Collected data entries
============================================================

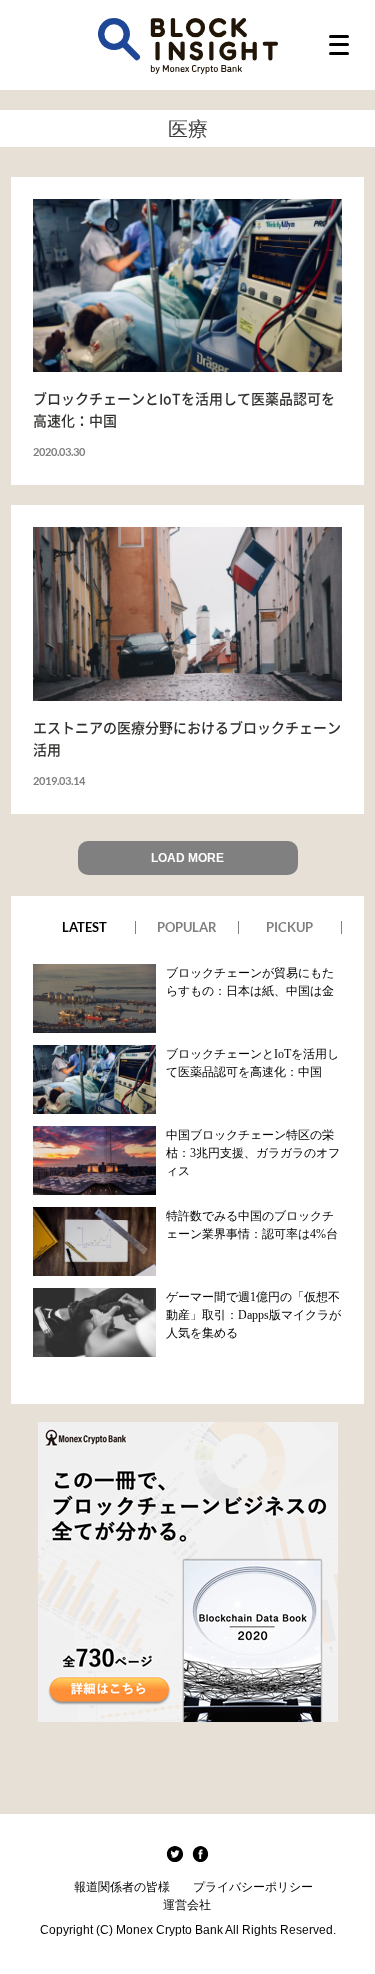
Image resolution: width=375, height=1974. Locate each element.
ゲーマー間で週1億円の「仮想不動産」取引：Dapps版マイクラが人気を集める (253, 1315)
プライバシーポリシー (253, 1887)
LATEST (84, 927)
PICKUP (289, 927)
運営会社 (187, 1905)
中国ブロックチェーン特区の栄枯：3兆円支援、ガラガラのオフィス (253, 1153)
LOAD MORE (187, 858)
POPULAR (187, 927)
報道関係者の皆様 (122, 1887)
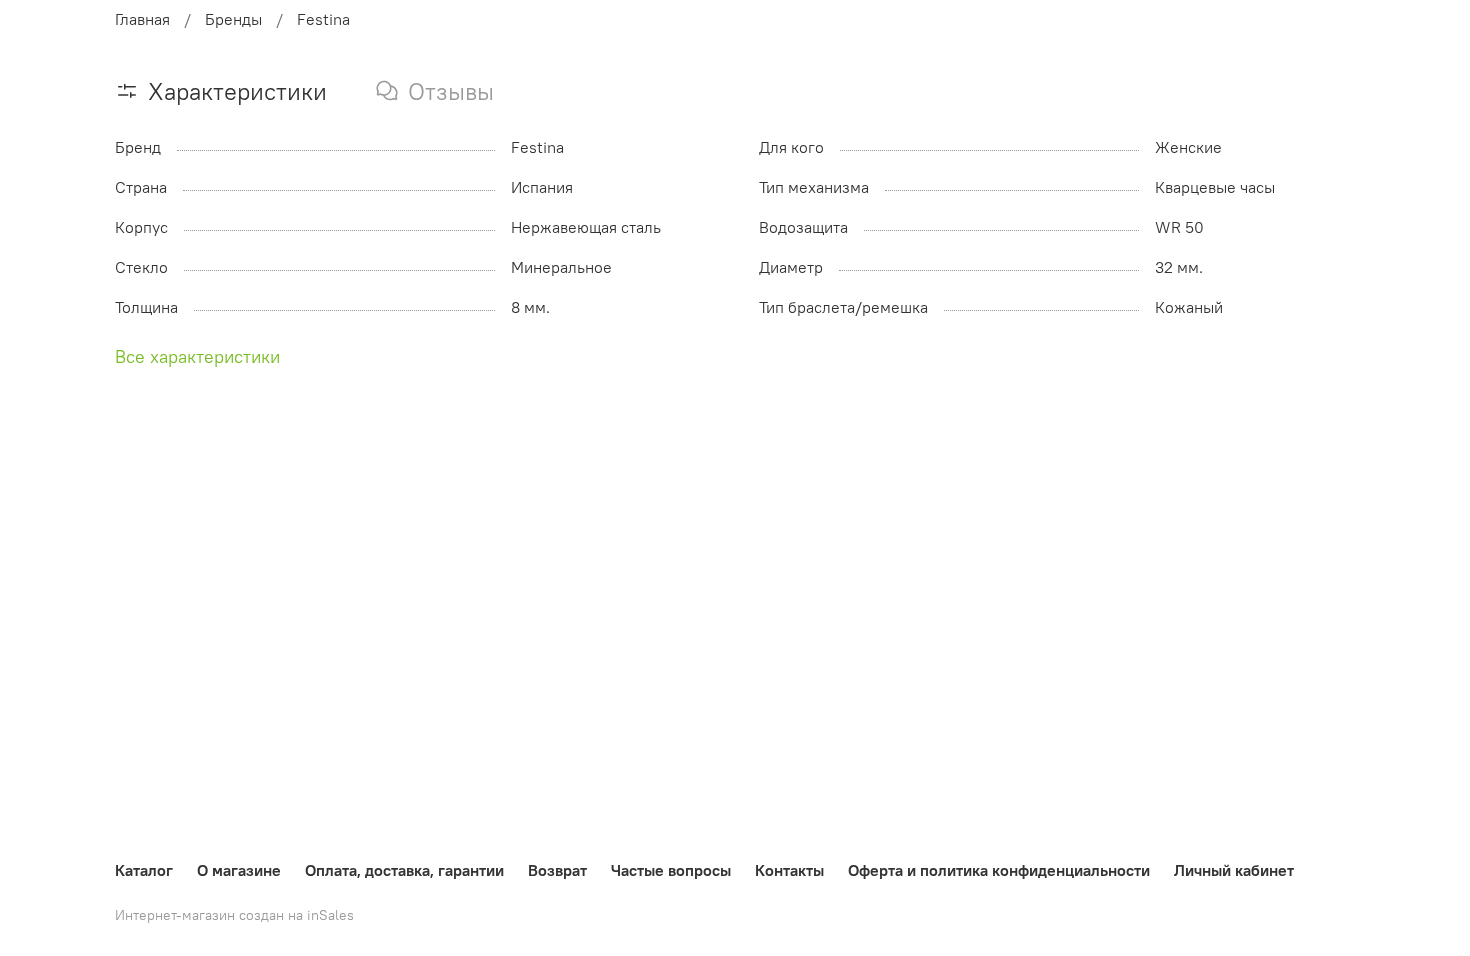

============================================================

#### ACTIVITY
Each line from the one holding "PICKUP (289, 927)" through the last line of the records above must be duplicated exactly, and pictures must not be.

#### ANSWER BOX
PICKUP (289, 927)
運営会社 (187, 1905)
中国ブロックチェーン特区の栄枯：3兆円支援、ガラガラのオフィス (253, 1153)
LOAD MORE (187, 858)
POPULAR (187, 927)
報道関係者の皆様 (122, 1887)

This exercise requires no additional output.